- _Task requirements_:
Copy out the lines from the line containing "Viewport: 1280px width, 800px height." through the line containing "the paragraph starting", keeping both of those lines, and reproduce them word for word without the pictures.

- _Listed records_:
============================================================

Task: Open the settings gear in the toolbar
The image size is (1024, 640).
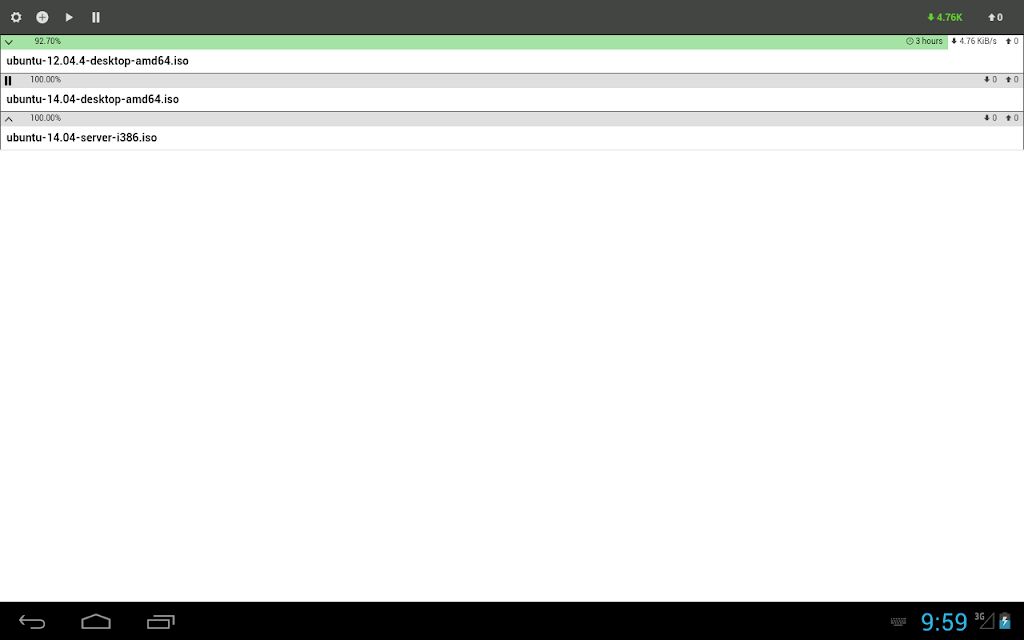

============================================================

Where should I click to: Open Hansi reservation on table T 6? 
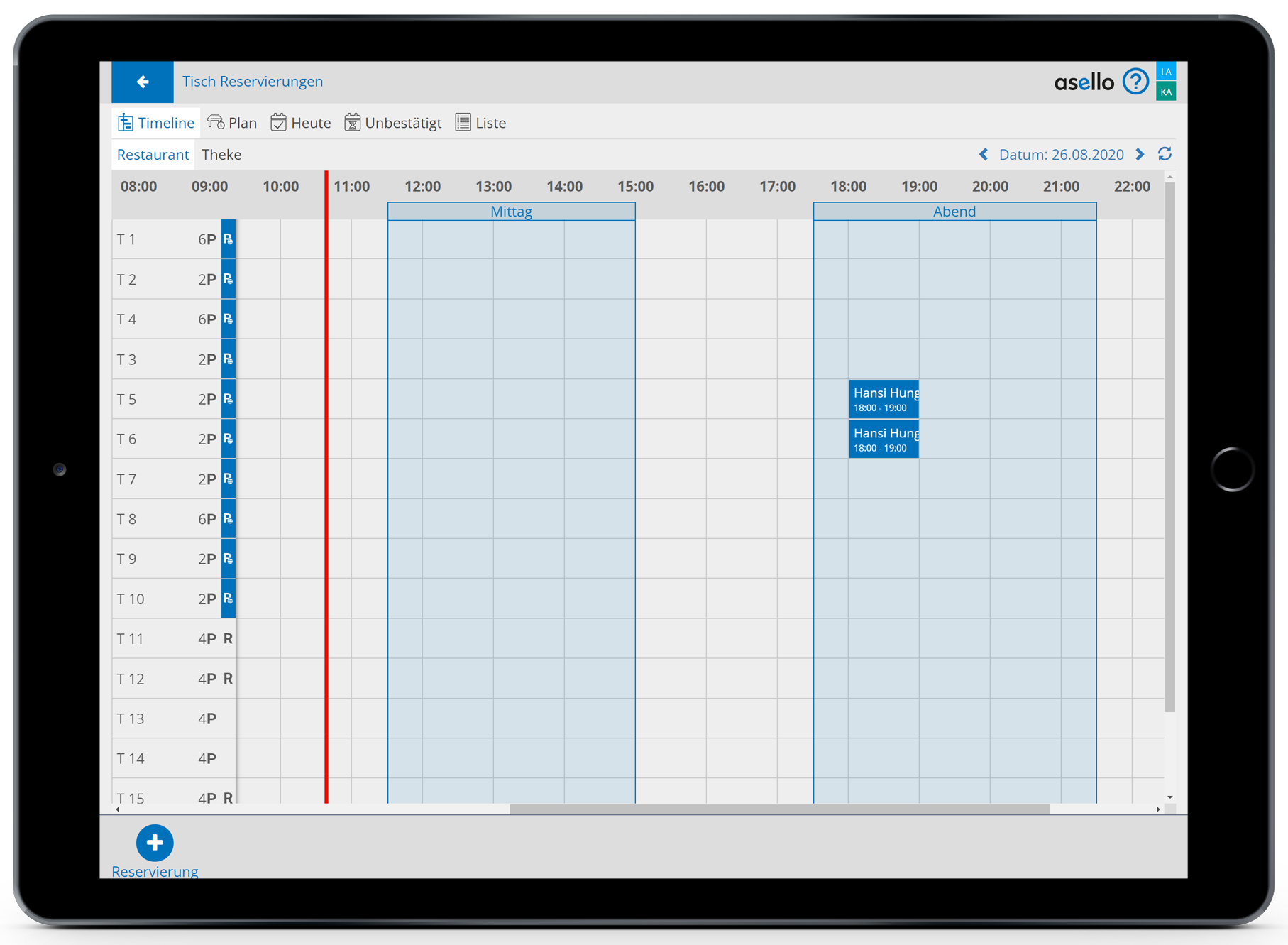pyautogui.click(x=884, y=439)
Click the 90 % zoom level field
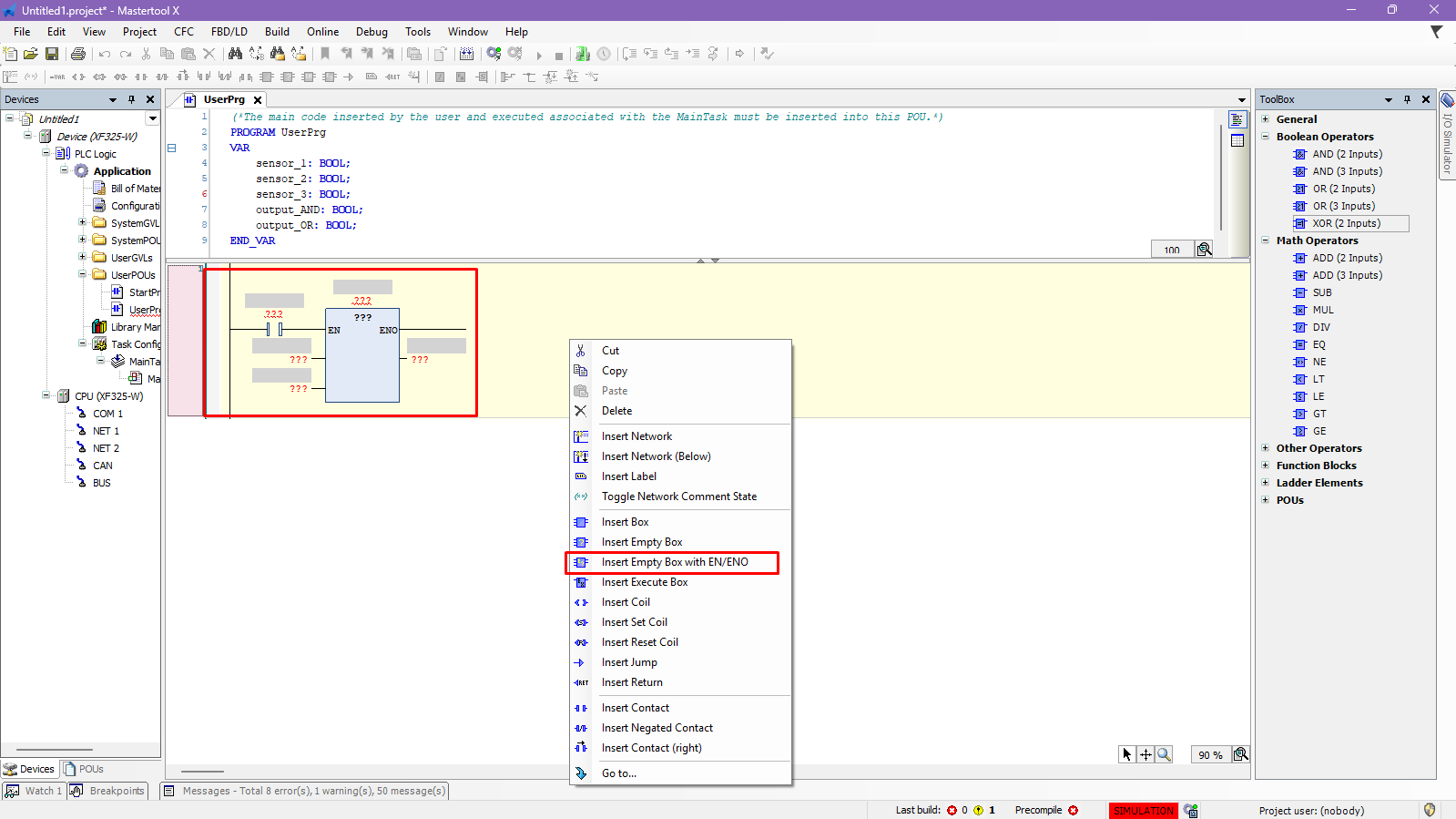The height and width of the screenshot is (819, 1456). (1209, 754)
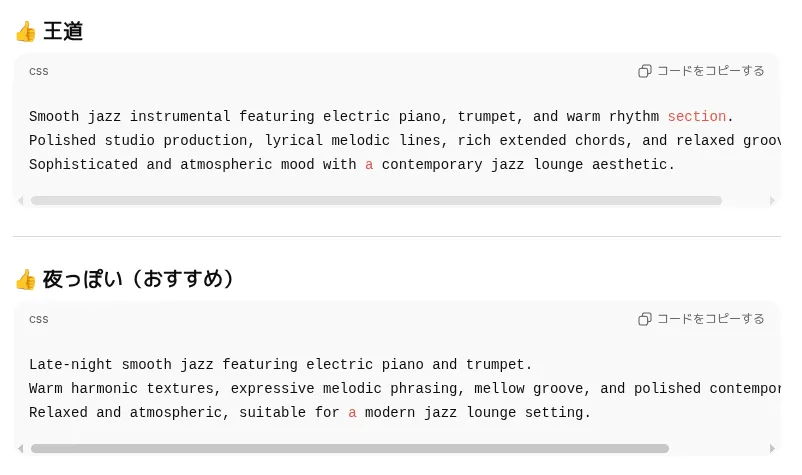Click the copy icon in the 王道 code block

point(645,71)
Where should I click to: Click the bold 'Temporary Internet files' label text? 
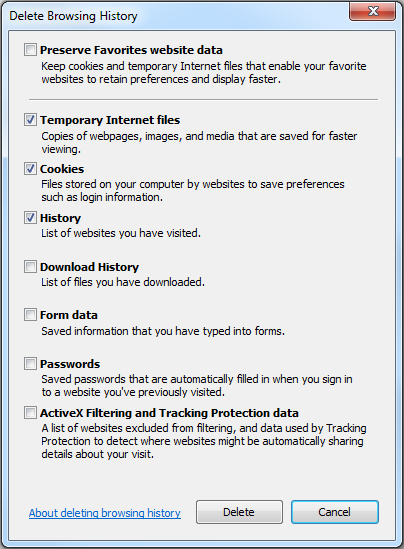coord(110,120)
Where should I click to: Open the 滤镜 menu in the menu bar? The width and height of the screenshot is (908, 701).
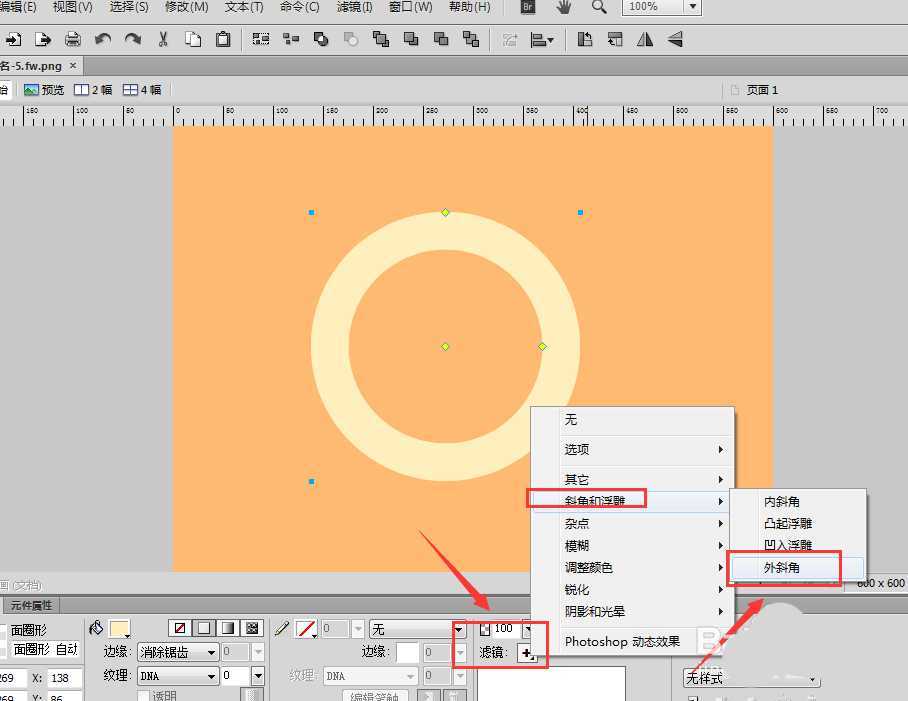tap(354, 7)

============================================================

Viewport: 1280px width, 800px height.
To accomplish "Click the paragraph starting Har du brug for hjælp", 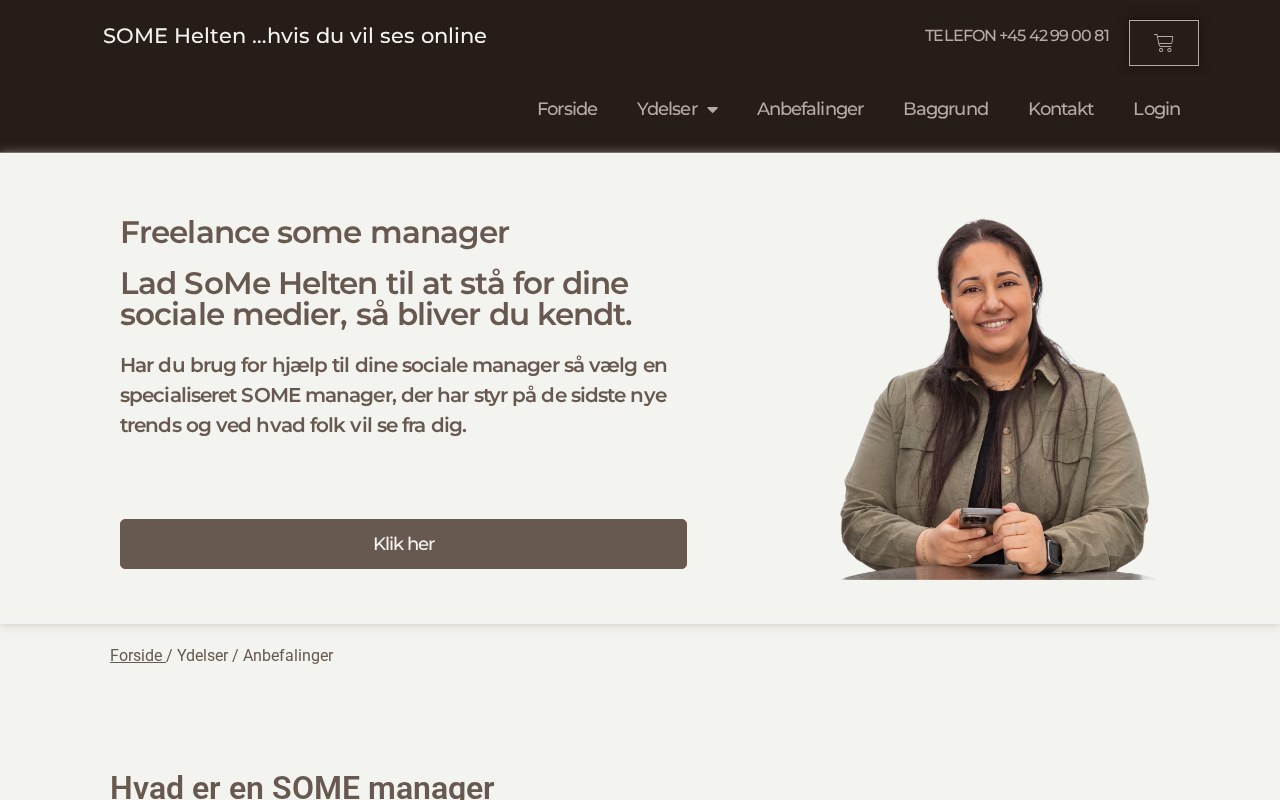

============================================================

- _Output for this task_:
Viewport: 1280px width, 800px height.
To accomplish "Click the paragraph starting Har du brug for hjælp", 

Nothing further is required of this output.